India's NSA: nuclear testing is not needed; time for a "full-fledged discussion on the CTBT"

Last week, a retired Indian defense scientist, K. Santhanam, claimed 10 years after the fact, that one of India's nuclear tests in 1998 was a fizzle. He said in a press interview that the yield in the thermonuclear device test was much lower than what was claimed. Mr. Santhanam, who only cited unspecified seismic measurements and expert opinion from world over, said that due to the failed test, India should not sign the Comprehensive Test Ban Treaty (CTBT).

The Indian government has strongly refuted Santhanam's charges.Principal Scientific Adviser R. Chidambaram told The Hindu that those questioning the tests' yield had an obligation to back up their charge with scientific evidence.

Further, India's National Security Advisor M. K. Naranyanan said in an interview published in The Hindu on August 30, "As of now, we are steadfast in our commitment to the moratorium. At least there is no debate in the internal circles about this.

Asked if India would have no problem signing the treaty if the others whose ratification is required for CTBT entry into force (especially the U.S. and China) did so, Mr. Narayanan remarked that, "I think we need to now have a full-fledged discussion on the CTBT. We'll cross that hurdle when we come to it"Mr. Narayanan's statement is a clear sign that other Annex II states are thinking afresh about the Treaty. It has been ten years since India has seriously considered the CTBT. In September 1999, then-Indian Prime Minister Atal Bihari Vajpayee told the 53rd UN General Assembly that India would not be among the last states standing in the way of the treaty's entry into force. Unfortunately, over the past decade, neither India nor Pakistan have transformed their de facto nuclear test moratoria into a legally-binding commitments not to conduct nuclear test explosions.

It is past time for India's current leaders to make good on Prime Minister Vajpayee's promise to the General Assembly and move toward joining the near-consensus on the CTBT. U.S. Representative Edward Markey sent a letter this week to Secretary of State Hillary Clinton, expressing his concern over the nuclear arms race in South Asia and asking the Obama administration to "encourage" India and Pakistan to sign the CTBT and halt production of nuclear-weapon fissile material.

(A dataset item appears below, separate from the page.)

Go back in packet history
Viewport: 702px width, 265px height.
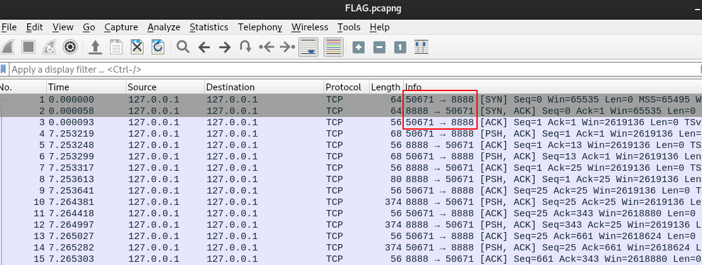tap(203, 47)
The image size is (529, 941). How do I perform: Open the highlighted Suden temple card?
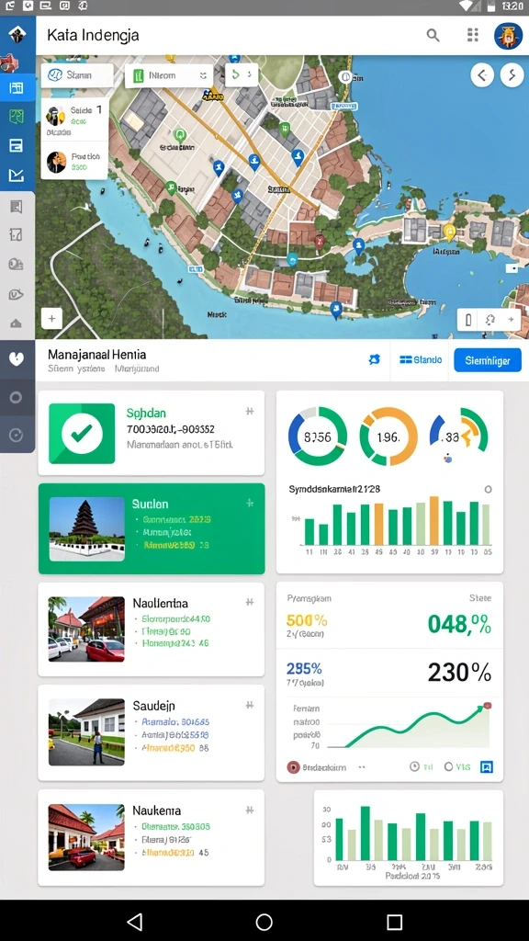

"The United States should encourage both countries (India and Pakistan) to abide by their current nuclear test moratorium and to sign and ratify the Comprehensive Nuclear Test Ban. The United States should encourage both countries to halt the production of nuclear weapons-usable fissile material, pending the entry into force of a globally binding Fissile Material Cutoff Treaty," he urged Clinton.